Mutation Research, 42 (1977) 65-70
© Elsevier/North-Holland Biomedical Press
INDUCTION OF DNA SINGLE-STRAND BREAKS IN BARLEY BY SODIUM AZIDE APPLIED AT pH 3
J. VELEMINSKY, T. GICHNER and V. POKORNY Institute of Experimental Botany, Flemingouo 2, Prague 6 (Czechoslovakia) (Received April 4th, 1976) (Revision received August 17th, 1976) (Accepted September 6th, 1976)

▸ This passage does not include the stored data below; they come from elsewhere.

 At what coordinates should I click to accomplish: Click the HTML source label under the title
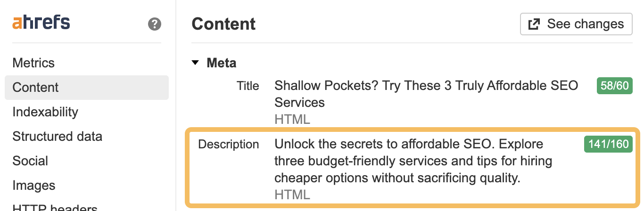click(292, 119)
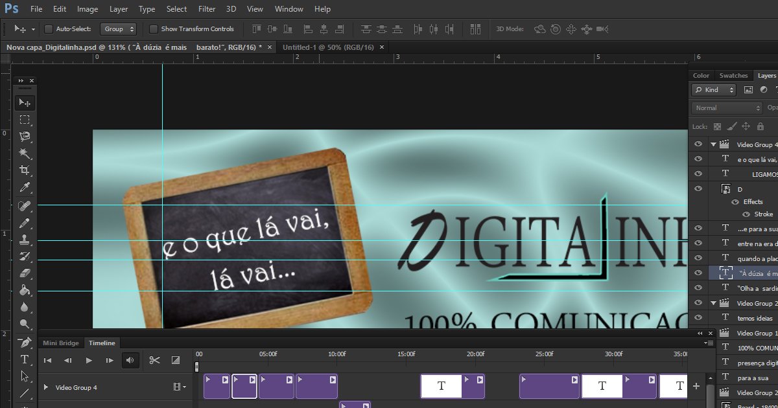The width and height of the screenshot is (778, 408).
Task: Mute audio with the timeline speaker button
Action: pos(130,360)
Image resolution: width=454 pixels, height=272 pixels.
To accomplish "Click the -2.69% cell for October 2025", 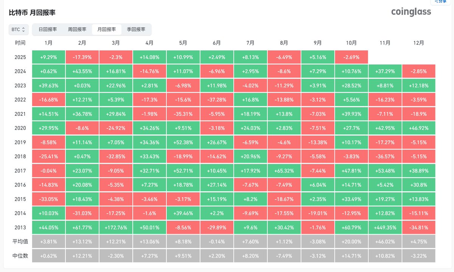I will click(351, 57).
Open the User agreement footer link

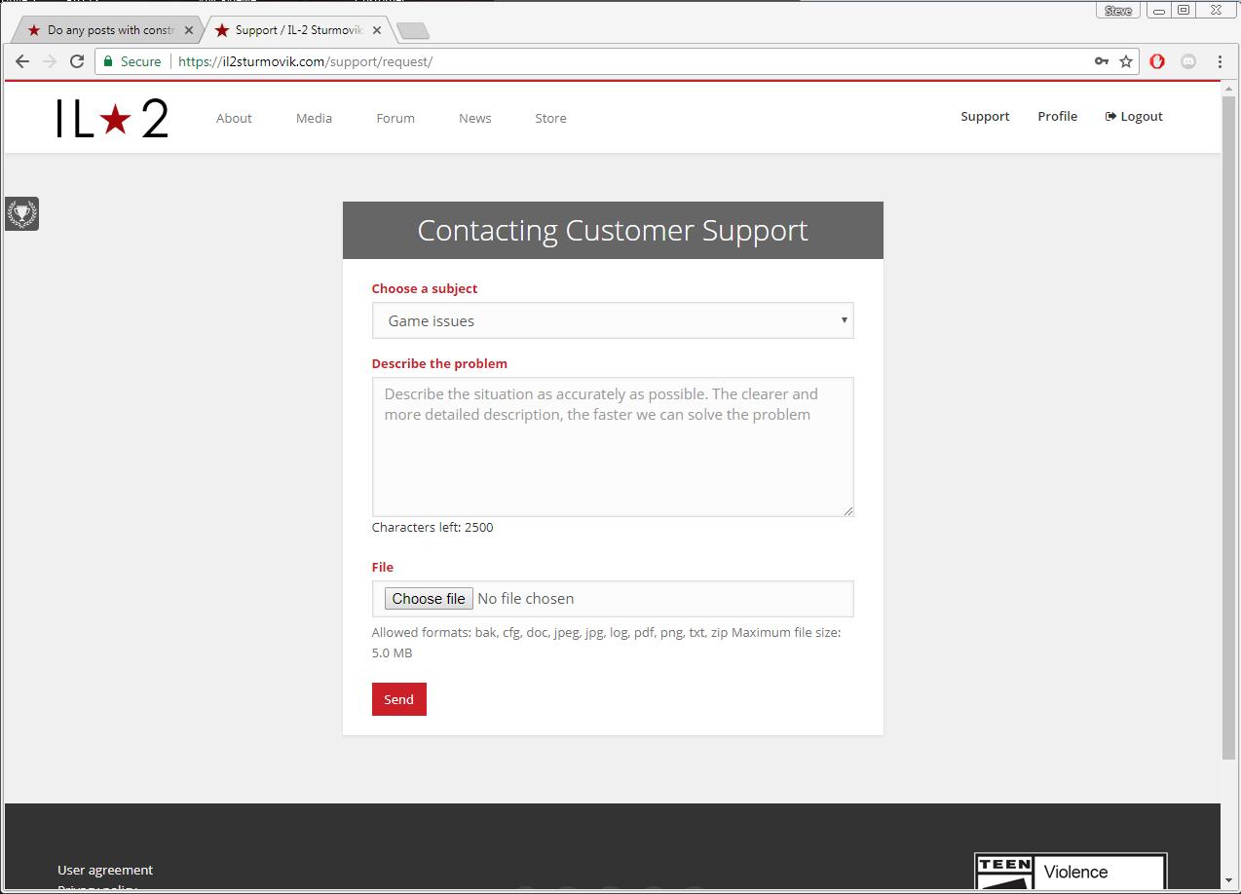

Summary Sodium azide (1 to 50 mM), adjusted to pH 3 and applied for 2 h to presoaked barley seeds, induced a dose-dependent frequency of single-strand breaks in DNA of non-germinating embryos. This was demonstrated by sedimentation analyses of isolated DNA samples in alkaline sucrose gradients and in neutral sucrose gradients with 80% formamide. The doses applied also inhibited dose dependently the root length, seed germination and partially the seedling height. Only the sub-lethal doses (10 and 12.5 mM) induced a low frequency of chromatid breaks and translocations in the root tip metaphases. The sedimentation rate (in alkaline sucrose gradients) of calf thymus DNA treated with sodium azide at pH 3, was similar to that of the control DNA treated with buffer (pH 3) alone.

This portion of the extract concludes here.